Indeed! This is what I had in mind when I wrote "cumbersome" :).

It's been a while for me to be able to recall whether the problem was the verifier or me, and things may have improved since, but I recall having the verifier choke on a static size limit too. Have you been able to use this trick successfully?

> Always build the eBPF programs in a container

That should work generally but watch out for any weirdness due to the fact that in a container you are already inside a couple of layers of networking (bridge, netns etc.).

tptacek 15 hours ago | parent | prev | next [-]

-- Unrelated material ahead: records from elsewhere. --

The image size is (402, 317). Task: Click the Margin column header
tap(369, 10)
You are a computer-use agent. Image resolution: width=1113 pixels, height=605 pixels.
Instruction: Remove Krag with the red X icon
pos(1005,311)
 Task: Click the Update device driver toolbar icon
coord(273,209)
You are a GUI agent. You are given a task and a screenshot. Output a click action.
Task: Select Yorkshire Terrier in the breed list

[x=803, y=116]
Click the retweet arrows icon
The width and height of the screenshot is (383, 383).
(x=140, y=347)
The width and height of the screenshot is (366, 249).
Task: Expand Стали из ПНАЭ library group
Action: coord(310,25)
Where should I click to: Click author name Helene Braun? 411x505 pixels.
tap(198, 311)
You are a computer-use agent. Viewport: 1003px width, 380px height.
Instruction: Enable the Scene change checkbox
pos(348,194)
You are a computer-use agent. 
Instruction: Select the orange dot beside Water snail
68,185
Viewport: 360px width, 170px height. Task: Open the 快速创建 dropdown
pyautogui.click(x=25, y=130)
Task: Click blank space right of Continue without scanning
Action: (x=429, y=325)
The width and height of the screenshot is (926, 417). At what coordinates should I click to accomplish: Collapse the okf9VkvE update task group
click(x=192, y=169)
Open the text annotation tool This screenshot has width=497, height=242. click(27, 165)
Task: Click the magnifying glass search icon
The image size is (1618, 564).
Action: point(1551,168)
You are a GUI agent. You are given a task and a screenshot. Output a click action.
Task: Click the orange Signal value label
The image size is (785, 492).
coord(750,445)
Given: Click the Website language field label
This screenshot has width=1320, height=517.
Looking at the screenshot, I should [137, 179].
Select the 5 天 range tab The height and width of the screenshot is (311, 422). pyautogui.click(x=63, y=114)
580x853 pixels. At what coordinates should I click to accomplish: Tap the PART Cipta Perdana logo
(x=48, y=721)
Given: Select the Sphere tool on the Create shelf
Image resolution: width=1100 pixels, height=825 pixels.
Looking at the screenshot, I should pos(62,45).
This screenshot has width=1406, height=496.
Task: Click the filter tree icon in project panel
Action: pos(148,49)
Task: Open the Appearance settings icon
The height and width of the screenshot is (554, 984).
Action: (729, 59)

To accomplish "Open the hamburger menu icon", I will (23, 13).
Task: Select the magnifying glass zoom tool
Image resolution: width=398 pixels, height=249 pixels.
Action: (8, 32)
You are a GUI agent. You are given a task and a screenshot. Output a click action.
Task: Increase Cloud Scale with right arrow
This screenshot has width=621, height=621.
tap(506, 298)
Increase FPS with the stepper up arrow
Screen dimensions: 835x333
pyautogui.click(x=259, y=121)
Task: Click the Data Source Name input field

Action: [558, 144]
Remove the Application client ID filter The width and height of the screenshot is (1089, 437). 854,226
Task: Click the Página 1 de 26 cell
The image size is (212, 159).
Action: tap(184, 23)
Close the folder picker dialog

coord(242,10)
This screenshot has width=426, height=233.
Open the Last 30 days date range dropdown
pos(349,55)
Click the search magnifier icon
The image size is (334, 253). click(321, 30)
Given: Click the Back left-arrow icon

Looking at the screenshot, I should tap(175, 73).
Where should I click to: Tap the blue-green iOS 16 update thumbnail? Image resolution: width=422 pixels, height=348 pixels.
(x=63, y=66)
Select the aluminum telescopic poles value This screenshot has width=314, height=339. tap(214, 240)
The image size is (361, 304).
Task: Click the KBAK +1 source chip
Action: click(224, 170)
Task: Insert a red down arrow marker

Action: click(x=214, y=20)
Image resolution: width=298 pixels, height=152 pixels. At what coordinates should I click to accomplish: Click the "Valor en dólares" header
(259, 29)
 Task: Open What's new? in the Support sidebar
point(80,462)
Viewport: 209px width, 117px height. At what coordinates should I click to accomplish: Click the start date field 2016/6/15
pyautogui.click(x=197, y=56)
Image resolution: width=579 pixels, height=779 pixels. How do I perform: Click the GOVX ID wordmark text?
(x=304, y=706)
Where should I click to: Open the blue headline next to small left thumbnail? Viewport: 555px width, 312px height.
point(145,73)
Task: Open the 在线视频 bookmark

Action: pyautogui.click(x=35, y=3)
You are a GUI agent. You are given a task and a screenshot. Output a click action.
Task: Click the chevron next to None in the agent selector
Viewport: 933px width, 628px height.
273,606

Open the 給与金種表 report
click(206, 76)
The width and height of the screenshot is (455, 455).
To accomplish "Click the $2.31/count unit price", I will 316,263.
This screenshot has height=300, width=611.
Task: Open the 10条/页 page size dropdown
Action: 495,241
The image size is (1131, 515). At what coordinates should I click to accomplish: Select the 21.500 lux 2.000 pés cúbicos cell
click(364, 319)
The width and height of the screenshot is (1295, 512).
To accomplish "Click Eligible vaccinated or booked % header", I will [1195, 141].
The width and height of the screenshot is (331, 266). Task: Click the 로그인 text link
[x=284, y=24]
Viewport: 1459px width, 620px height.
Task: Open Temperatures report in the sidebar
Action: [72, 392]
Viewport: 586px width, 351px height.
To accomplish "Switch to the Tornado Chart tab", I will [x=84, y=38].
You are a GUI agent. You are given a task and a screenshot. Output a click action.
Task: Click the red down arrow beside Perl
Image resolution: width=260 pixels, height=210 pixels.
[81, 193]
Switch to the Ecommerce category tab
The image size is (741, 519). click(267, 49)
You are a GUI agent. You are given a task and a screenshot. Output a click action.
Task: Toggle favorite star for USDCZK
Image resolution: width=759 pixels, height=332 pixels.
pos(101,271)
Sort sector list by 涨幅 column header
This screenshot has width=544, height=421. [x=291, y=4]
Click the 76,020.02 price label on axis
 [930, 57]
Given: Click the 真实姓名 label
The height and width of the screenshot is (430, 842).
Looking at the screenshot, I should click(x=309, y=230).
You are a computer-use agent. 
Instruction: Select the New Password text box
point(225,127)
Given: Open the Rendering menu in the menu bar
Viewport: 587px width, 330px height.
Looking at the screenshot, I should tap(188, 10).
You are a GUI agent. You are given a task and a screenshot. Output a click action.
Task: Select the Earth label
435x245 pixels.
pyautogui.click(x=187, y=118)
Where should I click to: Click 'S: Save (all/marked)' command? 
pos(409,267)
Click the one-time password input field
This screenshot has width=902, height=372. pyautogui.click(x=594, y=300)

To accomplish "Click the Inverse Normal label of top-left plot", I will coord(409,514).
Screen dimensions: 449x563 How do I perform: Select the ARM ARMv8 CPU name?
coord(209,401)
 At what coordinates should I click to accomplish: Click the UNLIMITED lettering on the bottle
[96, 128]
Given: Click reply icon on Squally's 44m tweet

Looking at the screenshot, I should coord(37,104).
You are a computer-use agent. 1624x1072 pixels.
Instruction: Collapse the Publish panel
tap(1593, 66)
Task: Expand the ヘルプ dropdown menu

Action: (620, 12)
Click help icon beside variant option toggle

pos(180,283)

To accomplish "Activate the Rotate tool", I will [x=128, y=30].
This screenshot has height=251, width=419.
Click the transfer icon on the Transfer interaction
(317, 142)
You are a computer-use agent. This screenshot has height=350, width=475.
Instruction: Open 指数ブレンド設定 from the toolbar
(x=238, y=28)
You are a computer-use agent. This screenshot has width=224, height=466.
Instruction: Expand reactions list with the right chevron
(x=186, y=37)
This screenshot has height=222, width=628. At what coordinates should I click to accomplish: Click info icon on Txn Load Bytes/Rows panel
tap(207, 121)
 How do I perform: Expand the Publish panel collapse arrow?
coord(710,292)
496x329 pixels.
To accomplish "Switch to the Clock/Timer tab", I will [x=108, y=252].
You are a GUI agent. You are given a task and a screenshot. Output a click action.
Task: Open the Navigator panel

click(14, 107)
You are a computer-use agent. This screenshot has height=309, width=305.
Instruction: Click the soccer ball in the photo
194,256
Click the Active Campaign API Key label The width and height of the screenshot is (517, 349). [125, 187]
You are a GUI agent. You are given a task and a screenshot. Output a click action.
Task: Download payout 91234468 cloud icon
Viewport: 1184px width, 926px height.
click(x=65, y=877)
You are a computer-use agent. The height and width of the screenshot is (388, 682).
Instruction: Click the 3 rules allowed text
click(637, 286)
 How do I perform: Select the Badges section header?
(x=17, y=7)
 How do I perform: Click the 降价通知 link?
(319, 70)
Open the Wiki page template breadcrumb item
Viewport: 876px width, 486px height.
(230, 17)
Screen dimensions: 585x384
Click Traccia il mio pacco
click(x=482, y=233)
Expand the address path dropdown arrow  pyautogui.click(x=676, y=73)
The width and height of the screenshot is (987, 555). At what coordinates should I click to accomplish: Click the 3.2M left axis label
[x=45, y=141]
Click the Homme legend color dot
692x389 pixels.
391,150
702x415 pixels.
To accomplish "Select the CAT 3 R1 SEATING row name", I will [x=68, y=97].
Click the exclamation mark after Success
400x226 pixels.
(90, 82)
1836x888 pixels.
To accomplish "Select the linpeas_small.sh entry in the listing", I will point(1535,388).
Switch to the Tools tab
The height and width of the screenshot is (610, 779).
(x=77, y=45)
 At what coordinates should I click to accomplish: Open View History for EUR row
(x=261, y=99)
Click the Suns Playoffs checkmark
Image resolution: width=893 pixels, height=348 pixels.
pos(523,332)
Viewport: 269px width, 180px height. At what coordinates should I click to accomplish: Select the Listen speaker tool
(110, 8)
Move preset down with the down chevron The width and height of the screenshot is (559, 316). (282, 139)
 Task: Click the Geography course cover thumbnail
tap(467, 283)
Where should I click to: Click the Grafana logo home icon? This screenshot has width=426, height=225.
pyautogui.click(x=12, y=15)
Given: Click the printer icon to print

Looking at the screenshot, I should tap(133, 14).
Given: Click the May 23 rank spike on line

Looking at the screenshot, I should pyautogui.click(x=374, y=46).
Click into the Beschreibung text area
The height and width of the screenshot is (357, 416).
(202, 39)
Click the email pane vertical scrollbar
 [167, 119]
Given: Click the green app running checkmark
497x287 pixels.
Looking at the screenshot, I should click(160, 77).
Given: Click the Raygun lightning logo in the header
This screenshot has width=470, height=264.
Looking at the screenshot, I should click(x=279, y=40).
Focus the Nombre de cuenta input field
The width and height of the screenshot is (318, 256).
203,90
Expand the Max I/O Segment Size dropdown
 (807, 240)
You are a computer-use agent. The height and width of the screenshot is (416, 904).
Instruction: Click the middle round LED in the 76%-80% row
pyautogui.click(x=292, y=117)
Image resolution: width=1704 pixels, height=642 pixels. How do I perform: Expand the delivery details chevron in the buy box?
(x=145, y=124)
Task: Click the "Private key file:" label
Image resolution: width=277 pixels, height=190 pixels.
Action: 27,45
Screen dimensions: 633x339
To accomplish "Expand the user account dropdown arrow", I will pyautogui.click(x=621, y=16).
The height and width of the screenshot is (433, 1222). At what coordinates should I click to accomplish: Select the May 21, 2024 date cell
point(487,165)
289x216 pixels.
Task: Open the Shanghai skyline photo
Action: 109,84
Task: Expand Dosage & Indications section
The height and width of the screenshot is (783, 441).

Different kernels will be different levels of fussy about the bounded loop you're using there. Bounded loops are themselves a relatively recent feature.

Of course, checksum fixups in eBPF are idiomatically incremental.

mgaunard 16 hours ago | parent | prev [-]

How do containers help when bpf is mostly a matter of kernel version?

beanjuiceII 13 hours ago | parent [-]

they don't its just the poster wanting people to do what they prefer

tanelpoder 10 hours ago | parent [-]

I figure it’s one way to keep your compiler version unchanged for eBPF work, while you might update/upgrade your dev OS packages over time for other reasons. The title of the linked issue is this:

“Checksum code does not work for LLVM-14, but it works for LLVM-13”

Newer compilers might use new optimizations that the verifier won’t be happy with. I guess the other option would be to find some config option to disable that specific incompatible optimization.